[Material provided]:
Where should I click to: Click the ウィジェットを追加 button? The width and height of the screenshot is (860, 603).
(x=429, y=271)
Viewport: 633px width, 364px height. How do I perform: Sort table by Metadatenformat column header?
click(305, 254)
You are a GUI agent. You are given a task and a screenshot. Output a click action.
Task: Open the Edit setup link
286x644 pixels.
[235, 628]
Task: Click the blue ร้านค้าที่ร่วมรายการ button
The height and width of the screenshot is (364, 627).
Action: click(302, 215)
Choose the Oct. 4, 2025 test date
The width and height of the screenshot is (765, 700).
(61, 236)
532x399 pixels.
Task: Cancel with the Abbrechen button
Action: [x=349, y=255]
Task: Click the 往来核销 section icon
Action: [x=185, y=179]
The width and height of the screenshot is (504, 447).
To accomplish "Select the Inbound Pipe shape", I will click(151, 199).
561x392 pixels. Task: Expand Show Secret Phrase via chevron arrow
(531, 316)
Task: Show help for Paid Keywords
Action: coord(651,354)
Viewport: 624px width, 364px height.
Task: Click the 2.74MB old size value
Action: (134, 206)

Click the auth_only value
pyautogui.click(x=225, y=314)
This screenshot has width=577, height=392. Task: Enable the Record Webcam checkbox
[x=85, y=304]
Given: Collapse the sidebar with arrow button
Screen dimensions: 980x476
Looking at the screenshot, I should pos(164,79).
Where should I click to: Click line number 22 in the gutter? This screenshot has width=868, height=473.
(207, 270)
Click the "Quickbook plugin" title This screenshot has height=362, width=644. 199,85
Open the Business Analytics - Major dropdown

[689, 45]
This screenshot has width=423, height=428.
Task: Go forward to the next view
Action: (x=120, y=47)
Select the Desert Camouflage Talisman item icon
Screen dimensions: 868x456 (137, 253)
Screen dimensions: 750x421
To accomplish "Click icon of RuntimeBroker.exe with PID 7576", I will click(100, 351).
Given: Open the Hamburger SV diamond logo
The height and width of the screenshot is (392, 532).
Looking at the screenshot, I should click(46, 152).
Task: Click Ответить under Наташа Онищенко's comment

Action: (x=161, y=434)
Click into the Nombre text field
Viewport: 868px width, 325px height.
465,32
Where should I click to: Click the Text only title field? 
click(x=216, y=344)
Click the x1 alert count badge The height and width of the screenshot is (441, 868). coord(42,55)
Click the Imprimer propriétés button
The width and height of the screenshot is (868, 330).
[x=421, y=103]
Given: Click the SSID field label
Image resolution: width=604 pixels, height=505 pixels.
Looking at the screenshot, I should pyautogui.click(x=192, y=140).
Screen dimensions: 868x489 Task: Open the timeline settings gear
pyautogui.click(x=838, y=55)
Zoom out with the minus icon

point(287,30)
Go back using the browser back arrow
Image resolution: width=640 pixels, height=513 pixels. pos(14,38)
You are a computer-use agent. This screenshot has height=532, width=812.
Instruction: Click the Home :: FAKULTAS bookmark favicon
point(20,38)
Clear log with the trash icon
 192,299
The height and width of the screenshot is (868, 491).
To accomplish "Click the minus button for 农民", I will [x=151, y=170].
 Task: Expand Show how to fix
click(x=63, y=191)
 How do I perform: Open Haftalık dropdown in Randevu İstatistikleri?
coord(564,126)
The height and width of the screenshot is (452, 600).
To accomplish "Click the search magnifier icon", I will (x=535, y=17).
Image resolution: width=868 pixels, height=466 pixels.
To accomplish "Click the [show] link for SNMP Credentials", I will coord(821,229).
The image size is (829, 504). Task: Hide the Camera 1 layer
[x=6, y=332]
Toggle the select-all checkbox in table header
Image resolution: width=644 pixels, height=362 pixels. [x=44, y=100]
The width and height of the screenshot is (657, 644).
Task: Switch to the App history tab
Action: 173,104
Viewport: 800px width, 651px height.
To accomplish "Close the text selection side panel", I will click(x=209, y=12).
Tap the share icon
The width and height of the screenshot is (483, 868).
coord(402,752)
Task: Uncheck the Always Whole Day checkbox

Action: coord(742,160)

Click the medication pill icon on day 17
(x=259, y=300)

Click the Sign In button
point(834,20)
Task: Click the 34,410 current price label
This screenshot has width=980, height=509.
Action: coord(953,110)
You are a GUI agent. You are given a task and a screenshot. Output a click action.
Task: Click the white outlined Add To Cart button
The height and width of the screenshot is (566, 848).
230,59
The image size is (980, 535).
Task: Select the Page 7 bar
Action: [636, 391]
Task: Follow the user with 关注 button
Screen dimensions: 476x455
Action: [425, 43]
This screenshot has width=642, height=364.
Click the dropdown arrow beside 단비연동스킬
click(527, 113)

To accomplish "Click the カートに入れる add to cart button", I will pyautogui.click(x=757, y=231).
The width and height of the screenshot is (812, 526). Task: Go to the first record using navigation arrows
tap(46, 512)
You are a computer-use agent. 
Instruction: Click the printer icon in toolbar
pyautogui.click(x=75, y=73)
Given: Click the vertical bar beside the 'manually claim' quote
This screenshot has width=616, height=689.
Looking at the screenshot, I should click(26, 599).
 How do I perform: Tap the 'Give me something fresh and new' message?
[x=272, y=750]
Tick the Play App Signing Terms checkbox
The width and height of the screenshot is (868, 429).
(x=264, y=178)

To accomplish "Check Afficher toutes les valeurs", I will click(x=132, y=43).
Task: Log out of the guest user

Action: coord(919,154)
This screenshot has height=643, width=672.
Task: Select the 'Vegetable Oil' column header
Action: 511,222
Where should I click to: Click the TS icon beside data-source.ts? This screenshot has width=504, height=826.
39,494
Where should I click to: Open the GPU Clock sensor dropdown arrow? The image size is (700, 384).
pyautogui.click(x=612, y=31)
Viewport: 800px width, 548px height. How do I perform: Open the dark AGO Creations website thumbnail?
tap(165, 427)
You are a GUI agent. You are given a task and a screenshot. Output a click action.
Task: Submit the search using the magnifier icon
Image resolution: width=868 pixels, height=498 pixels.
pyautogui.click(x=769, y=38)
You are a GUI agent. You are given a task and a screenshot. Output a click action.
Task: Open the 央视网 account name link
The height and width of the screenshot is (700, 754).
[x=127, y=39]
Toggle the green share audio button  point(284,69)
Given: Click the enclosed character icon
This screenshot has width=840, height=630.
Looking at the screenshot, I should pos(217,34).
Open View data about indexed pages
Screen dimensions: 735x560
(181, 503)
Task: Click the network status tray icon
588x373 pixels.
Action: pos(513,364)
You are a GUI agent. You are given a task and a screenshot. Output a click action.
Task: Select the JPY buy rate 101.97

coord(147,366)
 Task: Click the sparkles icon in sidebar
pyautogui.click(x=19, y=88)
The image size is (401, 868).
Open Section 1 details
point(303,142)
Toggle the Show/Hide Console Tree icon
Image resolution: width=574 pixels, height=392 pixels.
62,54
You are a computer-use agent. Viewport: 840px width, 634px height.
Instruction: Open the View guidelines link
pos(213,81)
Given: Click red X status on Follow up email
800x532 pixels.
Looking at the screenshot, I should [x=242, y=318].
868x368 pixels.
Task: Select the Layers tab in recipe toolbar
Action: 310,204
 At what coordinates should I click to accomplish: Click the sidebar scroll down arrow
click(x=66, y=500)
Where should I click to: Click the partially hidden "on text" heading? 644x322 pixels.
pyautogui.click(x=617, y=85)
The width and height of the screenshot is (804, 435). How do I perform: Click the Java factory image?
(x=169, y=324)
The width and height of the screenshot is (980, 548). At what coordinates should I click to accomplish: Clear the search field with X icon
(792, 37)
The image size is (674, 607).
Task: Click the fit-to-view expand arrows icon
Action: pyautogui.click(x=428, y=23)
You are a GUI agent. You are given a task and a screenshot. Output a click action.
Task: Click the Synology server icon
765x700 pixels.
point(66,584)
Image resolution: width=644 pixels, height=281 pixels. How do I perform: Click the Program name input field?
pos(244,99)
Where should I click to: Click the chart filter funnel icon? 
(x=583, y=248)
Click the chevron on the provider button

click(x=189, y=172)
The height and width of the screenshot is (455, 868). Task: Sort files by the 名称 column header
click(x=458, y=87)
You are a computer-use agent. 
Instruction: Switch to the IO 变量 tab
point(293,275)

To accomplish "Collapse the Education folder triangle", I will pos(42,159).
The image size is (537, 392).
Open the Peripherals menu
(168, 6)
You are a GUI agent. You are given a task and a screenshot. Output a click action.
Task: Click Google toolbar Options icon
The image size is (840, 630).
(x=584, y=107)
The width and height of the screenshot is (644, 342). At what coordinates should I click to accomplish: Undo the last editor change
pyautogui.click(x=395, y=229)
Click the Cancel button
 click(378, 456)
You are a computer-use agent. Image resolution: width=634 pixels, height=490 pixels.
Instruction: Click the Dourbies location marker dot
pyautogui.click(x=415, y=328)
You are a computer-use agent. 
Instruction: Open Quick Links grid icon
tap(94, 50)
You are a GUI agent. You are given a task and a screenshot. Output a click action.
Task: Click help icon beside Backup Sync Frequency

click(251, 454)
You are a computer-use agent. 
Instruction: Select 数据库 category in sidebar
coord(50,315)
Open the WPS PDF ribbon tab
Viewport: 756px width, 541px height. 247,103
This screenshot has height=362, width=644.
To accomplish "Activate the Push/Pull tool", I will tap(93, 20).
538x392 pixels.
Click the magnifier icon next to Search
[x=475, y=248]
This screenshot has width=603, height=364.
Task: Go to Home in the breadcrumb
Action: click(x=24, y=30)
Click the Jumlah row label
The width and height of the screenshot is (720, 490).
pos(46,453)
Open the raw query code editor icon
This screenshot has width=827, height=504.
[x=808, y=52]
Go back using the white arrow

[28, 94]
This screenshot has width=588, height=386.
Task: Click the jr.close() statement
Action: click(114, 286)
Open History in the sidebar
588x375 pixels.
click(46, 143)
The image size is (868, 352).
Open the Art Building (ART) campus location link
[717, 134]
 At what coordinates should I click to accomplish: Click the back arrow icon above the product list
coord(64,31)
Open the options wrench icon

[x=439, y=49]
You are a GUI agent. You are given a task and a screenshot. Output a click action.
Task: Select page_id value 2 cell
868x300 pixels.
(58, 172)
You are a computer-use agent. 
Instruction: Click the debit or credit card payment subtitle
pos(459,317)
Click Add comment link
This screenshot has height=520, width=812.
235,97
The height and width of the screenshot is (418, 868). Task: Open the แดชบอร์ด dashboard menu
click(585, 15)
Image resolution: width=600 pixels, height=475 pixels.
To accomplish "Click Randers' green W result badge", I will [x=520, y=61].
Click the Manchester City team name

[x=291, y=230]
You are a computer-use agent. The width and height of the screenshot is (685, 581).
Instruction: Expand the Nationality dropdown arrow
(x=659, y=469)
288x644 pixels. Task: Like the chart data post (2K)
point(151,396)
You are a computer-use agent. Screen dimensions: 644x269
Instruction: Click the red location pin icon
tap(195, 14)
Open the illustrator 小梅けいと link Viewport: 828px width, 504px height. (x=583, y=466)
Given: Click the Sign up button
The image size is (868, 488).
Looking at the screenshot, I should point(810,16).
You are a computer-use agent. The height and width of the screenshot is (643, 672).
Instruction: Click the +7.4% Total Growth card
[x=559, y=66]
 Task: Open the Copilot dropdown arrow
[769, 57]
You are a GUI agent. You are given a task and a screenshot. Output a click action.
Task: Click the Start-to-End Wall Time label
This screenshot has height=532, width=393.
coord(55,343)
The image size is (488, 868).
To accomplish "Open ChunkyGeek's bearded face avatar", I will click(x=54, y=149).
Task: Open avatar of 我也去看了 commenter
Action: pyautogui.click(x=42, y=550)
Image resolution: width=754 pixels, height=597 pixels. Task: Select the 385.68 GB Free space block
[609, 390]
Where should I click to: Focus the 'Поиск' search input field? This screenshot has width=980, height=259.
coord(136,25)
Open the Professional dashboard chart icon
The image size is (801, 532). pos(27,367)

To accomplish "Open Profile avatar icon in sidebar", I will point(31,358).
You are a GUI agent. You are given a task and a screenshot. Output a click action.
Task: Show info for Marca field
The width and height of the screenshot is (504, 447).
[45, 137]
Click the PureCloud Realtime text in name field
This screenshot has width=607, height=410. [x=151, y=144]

[Exercise directions]: In the records above, how many lines hold the string "label"? Reply with only the number.

[Your solution]: 4